Residents can request replacements from either the New York State DOH or the New York City Department of Health (DOH). The procedures for obtaining birth and death certificates from the New York State DOH are similar to those for marriage and divorce certificates.

Alternatively, orders for New York City DOH certificates can be placed via VitalChek, by mail, or in person at the following address:

New York City DOH Office of Vital Records 125 Worth St. #144 New York, NY 10013

Additionally, customers have the option to schedule appointments online.

Navigating government information can be challenging, but once individuals become familiar with the process, they can develop the knowledge and confidence to access New York public records effectively.

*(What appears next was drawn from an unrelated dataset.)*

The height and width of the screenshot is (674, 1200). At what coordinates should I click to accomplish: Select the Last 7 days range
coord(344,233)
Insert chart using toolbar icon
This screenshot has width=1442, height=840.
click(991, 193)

What are New York Public Records?

Public records in New York refer to a wide range of documents and information created or maintained by government agencies at the local, state, and federal levels. These records are typically accessible to the public and can include court records, property records, birth and death certificates, and more.

How can I access New York Public Records?

Accessing New York Public Records can vary depending on the type of record you need. Some records, like property records, may be available online through government websites or local county clerks’ offices. Others, such as criminal records, may require a formal request through specific agencies or courts.

Are New York Public Records available for free?

While some New York Public Records can be accessed for free online, others may come with associated fees for copies, searches, or certification. The cost can vary based on the type of record and the agency providing it. Additionally, certain records may be restricted for privacy or security reasons.

How can I obtain a copy of my birth certificate or other vital records in New York?

To obtain vital records like birth certificates, marriage licenses, or divorce decrees in New York, you typically need to contact the New York State Department of Health or the local registrar’s office where the event occurred. You may apply online, by mail, or in person, and there are fees associated with these requests.

Are there any restrictions on accessing New York Public Records?

Yes, there can be restrictions on accessing certain public records, particularly those related to sensitive personal information or ongoing legal matters. Additionally, some records may be subject to redaction to protect sensitive information before they are made available to the public. It’s essential to be aware of these restrictions when requesting public records in New York.